What to work on>
Transcribe the passage of the article on Janaya Khan's talk from "Engineering sophomore Taylor" to "vulnerability in activism.".

Janaya Khan spoke to an audience of about 60 people about the future of the Black Lives Matter Movement and the intersection of being a Black, queer and gender-nonconforming activist on Monday night. The event was moderated by Rackham student Adrian King and LSA senior Jolyna Chiangong. Khan was also joined by Dr. Martino Harmon, University of Michigan vice president of student life.

Khan’s talk concluded a series of events commemorating Black History Month sponsored by the University’s Office of Multi-Ethnic Student Affairs. The series began at the beginning of the month with a conversation with activist and scholar LaTosha Brown about civic engagement and Black history.

Engineering sophomore Taylor Scott, student leader and marketing chair for the University’s Black History Month series, said this year’s theme of “Remembering Our Mark: For Our Culture, For Our People, For Us” aims to recenter Black people in their own narratives of racial justice during what she said was a particularly tragic and difficult year for the Black community.

“Our theme … aims to, one, acknowledge the struggles and achievements in spite of our obstacles, of our people, to inspire us to persist in a digital age where evidence of past and present racism is that of a fingers click,” Scott said. “And two, to remind us to be proud of our Blackness and all the many different facets of being Black.” 

Chiangong, one of the organizers of the event, said this event was important because it reminded people that there is a place for vulnerability in activism.

“It’s important to highlight the importance of activism and movement,” Chiangong said. “But also how we have to take care of ourselves within that, and that isn’t always the focus of the conversations.”

Information provided>
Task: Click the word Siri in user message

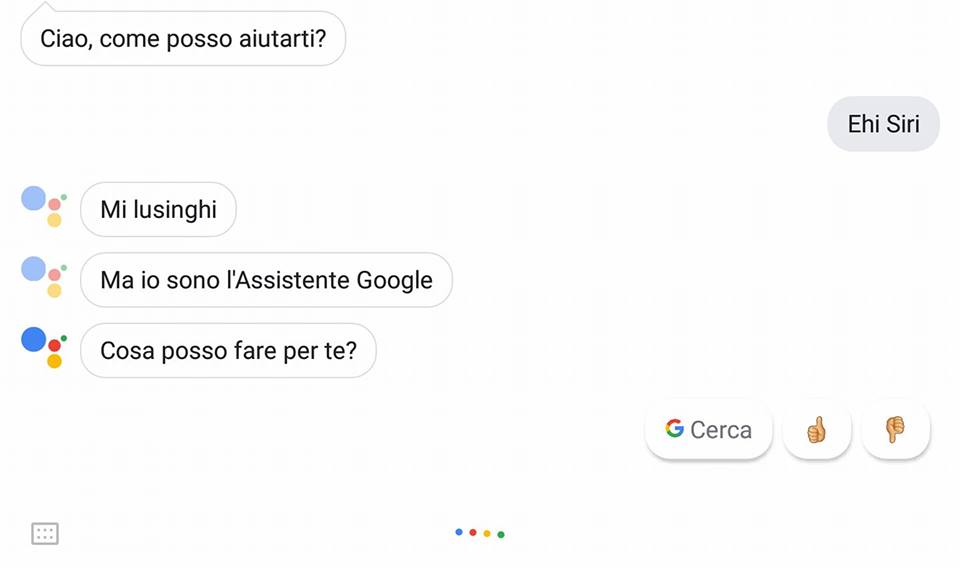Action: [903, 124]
...
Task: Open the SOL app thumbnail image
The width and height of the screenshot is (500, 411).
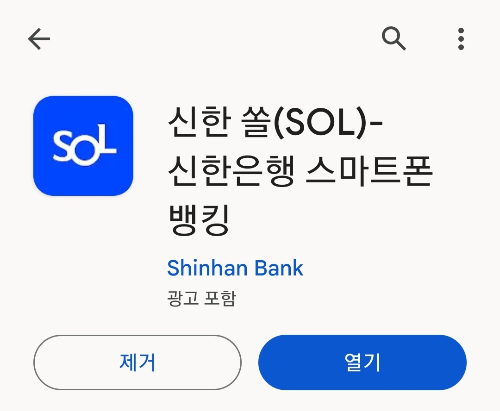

Answer to this problem>
Engineering sophomore Taylor Scott, student leader and marketing chair for the University’s Black History Month series, said this year’s theme of “Remembering Our Mark: For Our Culture, For Our People, For Us” aims to recenter Black people in their own narratives of racial justice during what she said was a particularly tragic and difficult year for the Black community.

“Our theme … aims to, one, acknowledge the struggles and achievements in spite of our obstacles, of our people, to inspire us to persist in a digital age where evidence of past and present racism is that of a fingers click,” Scott said. “And two, to remind us to be proud of our Blackness and all the many different facets of being Black.” 

Chiangong, one of the organizers of the event, said this event was important because it reminded people that there is a place for vulnerability in activism.